• [DATA FOR PROCESSING]:
****************************************

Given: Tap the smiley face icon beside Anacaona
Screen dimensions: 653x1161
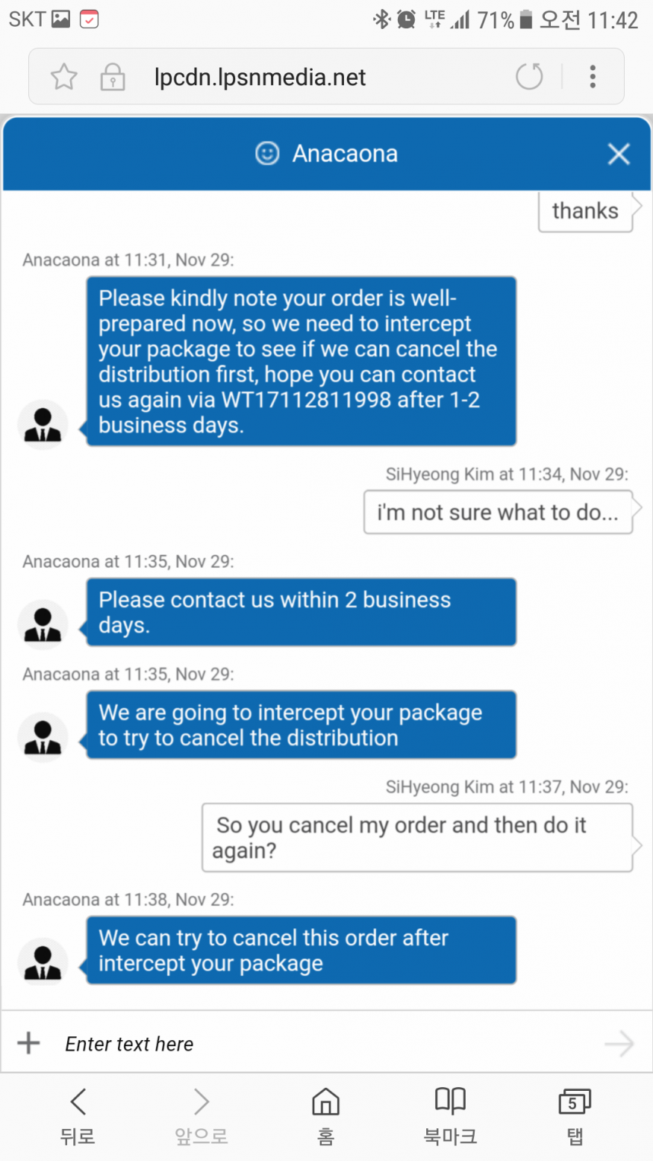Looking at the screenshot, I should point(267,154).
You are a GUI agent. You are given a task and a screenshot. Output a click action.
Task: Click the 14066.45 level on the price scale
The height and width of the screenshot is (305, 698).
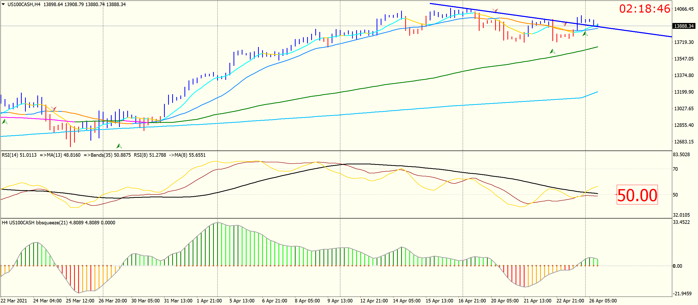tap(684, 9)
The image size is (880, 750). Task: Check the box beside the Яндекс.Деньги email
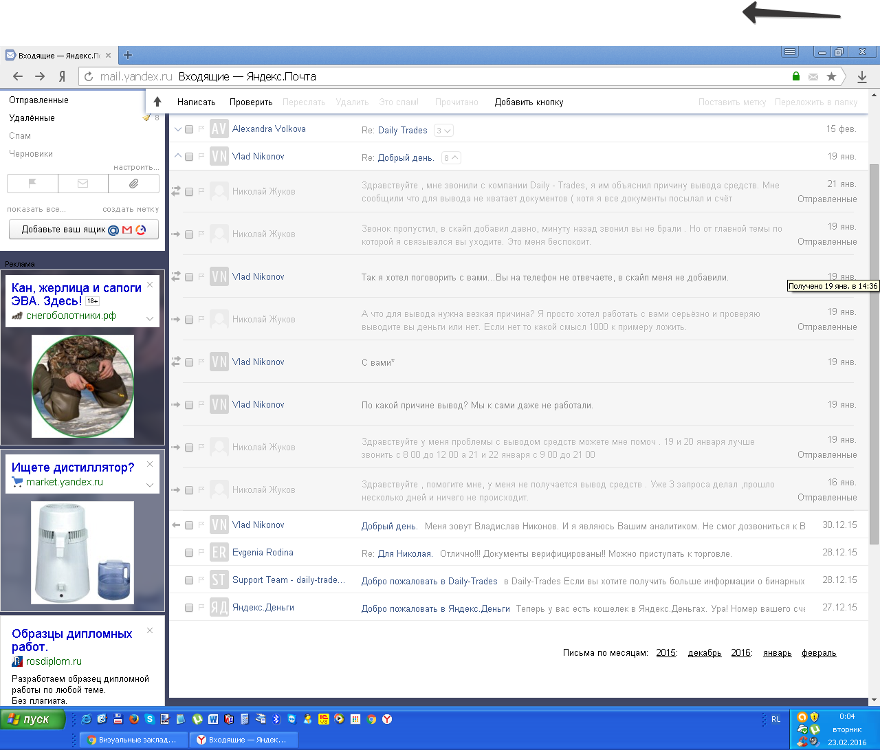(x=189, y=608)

****************************************

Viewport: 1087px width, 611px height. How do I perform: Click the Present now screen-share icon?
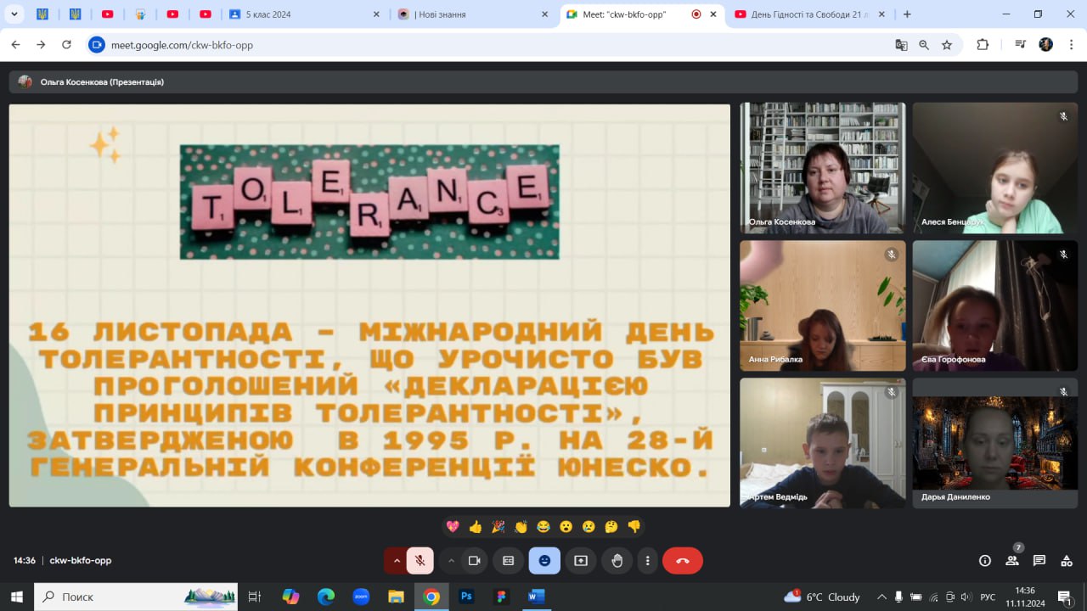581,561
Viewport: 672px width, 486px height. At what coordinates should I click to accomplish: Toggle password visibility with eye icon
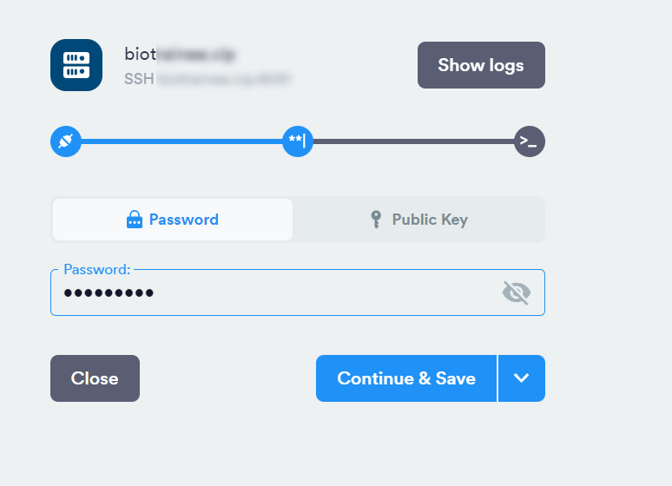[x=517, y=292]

****************************************

• [TRY IT]:
Everything between and including the line above containing "Given: Tap the" and the line containing "Task: Click the" should be reproduced exactly, with pictures excluded.

• [WRITTEN ANSWER]:
Given: Tap the smiley face icon beside Anacaona
Screen dimensions: 653x1161
Looking at the screenshot, I should point(267,154).
You are a GUI agent. You are given a task and a screenshot. Output a click action.
Task: Click the 14066.45 level on the price scale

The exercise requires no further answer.